Toug started to leave, but stopped. “You did all those things for Cloud before I got here, didn’t you? Looked at her feet and everything.”

I nodded.

“I thought so. If I’m going to be knight, I have to see about the man who knocked me off, too, don’t I?”

I nodded. “Sooner or later.”

“I want to do it before I sleep. I will if I can, as soon as I’ve seen to Laemphalt.”

As Toug vanished among the milling animals and men, I called, “Wash his legs when you’ve seen to his hooves. Warm the water.”

Some time after that, when I lay on the floor in what had been Bymir’s front room, Mani left Idnn to stretch on my chest. “Are you awake?”

Gylf raised his head to look at him, but did not speak. I said, “Yes. What is it?”

“Do cats ever get to Skai?”

I thought awhile. “Maybe. The Lady of Folkvangr’s got four. How’d you know I’d been there?”

“Oh, I know such things.”

I thought about that, too, and since I had been more than half asleep when Mani came, the thinking took a while. Finally I said, “I won’t try to make you tell. I know you’d ignore an order. But if you won’t tell me, I won’t answer any more questions.”

“I probably shouldn’t.”

“Then don’t.” I yawned. “Go away.”

“I have important news.”

Gylf yawned, too, and laid his head between his paws. I said, “What is it?”

“Why should I answer your questions if you won’t answer mine?”

“You didn’t answer mine,” I reminded him. “Go away.”

“I wanted to.

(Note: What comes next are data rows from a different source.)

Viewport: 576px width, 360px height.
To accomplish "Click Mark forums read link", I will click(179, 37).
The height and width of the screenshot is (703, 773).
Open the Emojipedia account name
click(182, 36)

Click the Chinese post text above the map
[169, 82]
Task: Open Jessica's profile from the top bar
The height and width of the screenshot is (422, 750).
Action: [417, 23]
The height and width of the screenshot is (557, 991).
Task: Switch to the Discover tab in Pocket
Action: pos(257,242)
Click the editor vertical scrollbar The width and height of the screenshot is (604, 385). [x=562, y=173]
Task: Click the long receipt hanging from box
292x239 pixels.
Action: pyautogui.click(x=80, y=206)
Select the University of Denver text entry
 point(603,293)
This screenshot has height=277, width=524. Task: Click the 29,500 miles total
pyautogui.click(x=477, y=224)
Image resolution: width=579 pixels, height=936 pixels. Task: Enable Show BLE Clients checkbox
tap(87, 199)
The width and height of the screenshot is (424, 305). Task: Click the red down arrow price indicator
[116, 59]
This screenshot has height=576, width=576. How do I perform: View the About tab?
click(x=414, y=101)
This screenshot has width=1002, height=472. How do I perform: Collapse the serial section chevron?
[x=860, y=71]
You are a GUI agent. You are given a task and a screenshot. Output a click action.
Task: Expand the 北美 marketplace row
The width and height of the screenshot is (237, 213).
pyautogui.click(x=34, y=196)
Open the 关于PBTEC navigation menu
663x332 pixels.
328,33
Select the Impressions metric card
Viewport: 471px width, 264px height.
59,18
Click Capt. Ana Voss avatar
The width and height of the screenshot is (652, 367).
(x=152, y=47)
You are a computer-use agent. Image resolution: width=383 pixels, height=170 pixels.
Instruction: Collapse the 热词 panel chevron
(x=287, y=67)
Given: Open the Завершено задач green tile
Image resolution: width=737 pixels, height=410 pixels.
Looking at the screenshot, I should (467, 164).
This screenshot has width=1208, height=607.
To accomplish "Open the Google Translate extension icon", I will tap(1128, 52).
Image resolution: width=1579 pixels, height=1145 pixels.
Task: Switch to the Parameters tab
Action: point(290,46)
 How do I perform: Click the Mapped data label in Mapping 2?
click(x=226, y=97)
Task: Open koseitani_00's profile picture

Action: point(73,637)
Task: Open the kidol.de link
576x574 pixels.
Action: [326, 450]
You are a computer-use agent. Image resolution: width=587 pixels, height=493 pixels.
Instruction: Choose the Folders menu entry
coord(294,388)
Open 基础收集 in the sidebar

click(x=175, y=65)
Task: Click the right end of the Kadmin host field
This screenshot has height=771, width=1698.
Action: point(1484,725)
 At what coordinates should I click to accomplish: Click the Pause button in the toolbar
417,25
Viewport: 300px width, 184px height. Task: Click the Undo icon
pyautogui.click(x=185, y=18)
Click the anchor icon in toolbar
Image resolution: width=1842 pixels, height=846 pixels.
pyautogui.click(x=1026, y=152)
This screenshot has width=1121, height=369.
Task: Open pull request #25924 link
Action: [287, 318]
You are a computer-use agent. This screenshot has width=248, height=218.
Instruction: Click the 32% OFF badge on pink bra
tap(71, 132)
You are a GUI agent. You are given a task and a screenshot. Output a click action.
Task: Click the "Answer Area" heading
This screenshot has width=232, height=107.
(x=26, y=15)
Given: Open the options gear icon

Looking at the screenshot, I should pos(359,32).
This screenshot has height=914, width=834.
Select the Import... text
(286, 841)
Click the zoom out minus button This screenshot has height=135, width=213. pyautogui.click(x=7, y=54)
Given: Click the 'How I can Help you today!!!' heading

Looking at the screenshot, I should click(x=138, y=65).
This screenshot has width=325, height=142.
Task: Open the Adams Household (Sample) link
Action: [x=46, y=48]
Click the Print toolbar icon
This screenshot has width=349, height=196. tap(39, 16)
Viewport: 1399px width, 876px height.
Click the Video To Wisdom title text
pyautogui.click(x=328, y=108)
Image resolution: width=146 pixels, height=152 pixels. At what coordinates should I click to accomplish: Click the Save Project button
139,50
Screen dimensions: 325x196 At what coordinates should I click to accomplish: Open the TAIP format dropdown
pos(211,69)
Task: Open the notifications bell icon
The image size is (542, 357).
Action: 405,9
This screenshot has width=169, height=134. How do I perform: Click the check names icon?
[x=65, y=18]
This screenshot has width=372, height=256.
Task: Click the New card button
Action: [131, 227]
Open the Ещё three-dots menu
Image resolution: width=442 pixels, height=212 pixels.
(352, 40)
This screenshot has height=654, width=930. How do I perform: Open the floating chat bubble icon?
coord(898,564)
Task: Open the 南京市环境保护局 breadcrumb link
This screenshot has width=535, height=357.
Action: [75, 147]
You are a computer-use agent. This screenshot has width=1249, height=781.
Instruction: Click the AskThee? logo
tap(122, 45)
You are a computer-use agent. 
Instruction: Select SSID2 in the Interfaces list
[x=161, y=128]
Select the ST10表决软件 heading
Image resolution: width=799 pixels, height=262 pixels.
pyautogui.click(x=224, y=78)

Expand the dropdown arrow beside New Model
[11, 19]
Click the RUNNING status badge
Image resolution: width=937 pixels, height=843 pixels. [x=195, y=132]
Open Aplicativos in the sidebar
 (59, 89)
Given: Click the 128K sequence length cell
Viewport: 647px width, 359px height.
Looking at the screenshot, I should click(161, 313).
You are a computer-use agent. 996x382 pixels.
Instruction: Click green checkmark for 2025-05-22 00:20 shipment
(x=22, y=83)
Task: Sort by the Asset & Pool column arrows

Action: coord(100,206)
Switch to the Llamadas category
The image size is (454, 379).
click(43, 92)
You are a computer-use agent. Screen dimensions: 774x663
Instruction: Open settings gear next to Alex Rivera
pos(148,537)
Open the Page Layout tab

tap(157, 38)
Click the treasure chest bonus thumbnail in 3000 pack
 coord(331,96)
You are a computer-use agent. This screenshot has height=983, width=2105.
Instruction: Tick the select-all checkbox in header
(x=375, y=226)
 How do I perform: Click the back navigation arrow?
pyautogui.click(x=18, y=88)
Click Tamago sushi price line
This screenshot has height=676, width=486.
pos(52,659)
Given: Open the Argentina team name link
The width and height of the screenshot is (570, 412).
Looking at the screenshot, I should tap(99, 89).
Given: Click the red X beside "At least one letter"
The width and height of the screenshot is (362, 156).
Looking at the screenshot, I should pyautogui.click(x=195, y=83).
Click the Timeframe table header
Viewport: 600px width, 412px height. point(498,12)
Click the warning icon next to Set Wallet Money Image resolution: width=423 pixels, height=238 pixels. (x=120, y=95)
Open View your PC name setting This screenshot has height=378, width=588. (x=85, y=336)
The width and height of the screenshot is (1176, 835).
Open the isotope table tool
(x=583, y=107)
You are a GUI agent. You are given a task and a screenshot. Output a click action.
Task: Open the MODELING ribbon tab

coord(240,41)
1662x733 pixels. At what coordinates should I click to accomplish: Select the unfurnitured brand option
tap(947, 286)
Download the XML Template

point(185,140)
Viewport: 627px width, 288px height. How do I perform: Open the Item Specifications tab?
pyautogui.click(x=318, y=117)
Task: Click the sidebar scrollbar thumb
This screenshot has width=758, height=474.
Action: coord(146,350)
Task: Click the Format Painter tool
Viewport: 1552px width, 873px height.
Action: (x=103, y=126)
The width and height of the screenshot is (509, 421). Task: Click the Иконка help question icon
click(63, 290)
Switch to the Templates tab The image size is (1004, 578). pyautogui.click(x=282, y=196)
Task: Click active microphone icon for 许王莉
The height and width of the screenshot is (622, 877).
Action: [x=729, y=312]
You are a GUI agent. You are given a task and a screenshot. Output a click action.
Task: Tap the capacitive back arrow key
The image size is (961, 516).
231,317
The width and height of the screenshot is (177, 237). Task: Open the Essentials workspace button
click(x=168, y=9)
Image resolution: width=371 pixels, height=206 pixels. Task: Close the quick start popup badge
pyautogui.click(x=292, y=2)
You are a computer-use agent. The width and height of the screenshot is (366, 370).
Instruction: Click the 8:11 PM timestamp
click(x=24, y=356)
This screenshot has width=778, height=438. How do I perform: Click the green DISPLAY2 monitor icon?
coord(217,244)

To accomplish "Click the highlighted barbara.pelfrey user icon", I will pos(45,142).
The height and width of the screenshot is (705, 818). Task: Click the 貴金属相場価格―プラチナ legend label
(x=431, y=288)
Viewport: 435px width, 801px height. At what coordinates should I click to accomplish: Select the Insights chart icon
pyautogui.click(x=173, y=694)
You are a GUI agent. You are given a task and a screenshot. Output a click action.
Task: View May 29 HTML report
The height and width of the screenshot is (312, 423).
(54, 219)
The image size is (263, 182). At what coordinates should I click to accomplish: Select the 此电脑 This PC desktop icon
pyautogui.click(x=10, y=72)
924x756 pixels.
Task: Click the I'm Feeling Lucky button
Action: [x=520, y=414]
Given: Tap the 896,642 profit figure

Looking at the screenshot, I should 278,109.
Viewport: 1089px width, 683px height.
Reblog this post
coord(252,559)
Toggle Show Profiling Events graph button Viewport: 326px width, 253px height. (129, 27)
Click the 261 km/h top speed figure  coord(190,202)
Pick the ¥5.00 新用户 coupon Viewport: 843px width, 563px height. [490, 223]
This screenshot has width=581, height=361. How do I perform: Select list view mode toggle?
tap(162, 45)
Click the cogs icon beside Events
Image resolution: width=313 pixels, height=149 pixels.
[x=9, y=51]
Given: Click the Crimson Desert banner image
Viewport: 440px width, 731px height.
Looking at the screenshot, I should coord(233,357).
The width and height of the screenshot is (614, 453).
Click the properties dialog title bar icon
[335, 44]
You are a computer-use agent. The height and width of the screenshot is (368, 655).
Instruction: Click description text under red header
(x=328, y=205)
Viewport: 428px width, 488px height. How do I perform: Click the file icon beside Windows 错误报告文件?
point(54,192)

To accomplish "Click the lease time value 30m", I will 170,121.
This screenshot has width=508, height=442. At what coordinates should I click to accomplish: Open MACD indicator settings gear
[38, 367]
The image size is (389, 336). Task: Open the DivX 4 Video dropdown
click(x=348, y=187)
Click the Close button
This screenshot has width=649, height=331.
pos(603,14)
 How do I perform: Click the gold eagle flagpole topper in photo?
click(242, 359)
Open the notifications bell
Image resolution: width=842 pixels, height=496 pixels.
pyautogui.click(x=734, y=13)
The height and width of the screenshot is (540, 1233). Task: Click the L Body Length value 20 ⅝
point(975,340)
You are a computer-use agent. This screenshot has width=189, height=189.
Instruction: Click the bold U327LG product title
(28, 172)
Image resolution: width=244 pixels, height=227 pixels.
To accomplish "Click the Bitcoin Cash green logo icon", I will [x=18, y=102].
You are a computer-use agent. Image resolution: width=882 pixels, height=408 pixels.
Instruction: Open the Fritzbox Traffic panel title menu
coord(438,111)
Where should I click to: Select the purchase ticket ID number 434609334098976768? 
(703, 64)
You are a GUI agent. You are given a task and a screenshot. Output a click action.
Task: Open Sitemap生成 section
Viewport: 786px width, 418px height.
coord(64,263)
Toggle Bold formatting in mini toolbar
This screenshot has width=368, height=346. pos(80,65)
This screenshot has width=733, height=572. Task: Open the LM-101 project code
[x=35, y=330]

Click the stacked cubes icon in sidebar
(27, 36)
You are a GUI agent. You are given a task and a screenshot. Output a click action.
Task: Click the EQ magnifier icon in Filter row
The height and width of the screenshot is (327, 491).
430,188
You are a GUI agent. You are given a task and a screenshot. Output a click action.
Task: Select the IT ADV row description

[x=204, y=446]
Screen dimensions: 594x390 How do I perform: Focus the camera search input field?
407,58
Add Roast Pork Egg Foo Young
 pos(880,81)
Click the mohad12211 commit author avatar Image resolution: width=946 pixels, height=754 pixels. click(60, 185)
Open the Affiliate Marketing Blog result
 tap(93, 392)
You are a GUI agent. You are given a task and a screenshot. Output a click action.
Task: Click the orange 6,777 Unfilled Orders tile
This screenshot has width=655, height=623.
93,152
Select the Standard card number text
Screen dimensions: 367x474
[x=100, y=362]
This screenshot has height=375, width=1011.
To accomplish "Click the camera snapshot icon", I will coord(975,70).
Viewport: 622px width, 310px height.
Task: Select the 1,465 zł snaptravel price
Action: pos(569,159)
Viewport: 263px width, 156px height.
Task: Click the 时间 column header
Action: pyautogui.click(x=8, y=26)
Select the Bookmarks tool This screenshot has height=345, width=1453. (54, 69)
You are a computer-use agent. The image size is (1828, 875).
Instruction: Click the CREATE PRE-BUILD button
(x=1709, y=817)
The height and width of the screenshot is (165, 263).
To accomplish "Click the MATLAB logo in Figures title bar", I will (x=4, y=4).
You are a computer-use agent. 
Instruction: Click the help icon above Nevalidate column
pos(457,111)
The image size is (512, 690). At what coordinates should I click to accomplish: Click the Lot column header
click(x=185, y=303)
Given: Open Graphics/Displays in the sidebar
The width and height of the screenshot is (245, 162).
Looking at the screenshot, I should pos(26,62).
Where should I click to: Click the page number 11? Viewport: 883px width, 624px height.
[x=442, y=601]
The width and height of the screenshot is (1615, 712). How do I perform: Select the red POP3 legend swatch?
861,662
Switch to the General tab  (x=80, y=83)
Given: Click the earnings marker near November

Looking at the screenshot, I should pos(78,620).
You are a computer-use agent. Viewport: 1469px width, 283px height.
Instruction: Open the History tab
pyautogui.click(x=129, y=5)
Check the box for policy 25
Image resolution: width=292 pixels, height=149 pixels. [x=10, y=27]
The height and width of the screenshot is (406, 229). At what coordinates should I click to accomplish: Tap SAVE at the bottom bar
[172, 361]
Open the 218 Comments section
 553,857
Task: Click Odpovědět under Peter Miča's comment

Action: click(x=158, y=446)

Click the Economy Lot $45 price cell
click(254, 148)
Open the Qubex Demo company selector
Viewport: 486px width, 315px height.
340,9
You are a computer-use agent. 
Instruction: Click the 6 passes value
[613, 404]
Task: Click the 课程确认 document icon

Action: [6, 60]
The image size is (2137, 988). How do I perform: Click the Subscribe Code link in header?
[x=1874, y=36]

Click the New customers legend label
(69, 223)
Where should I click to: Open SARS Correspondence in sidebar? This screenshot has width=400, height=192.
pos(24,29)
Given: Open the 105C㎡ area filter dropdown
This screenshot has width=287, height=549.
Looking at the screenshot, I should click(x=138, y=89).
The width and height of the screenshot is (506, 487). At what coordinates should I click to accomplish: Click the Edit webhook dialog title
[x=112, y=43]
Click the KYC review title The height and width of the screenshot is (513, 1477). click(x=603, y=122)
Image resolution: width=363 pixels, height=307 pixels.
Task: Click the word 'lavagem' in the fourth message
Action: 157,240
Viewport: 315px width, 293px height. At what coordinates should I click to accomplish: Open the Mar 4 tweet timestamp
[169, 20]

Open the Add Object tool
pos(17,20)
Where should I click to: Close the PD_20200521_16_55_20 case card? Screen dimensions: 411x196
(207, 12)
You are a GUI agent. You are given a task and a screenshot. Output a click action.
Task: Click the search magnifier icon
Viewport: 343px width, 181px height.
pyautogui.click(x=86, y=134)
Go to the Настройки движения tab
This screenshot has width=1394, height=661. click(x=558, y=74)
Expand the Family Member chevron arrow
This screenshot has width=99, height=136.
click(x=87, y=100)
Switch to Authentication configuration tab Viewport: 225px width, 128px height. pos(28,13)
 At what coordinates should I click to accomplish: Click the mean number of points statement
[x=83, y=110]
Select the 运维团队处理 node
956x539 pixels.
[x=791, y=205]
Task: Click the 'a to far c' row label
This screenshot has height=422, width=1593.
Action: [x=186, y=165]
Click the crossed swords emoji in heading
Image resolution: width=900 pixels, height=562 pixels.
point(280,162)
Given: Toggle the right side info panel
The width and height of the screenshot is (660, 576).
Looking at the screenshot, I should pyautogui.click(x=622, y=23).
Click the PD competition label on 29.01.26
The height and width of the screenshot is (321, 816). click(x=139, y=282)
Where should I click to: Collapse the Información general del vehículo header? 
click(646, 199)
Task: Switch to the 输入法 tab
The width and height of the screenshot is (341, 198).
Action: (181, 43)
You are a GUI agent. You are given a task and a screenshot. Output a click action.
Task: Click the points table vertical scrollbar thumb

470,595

It’s a delicate matter.”

“Better not to touch it. You cats are always knocking over cups and stuff, and I’ve got to sleep. We won’t ride early unless I’m up with the sun.”

“It was my old mistress who told me, you see.” Mani paused, studying my face. “Surprised you, didn’t I?”

“Of course you did. She’s dead.”

Mani grinned; his teeth, which were white and as sharp as heck, looked red because of the firelight. “So are you, Sir Able.”

“Hardly.”

“I won’t argue—it’s beneath me. Is it a nice place?”

“Skai? Very.”

“Maybe I’ll see it someday. This isn’t. I mean, it’s nice sometimes. But in general...”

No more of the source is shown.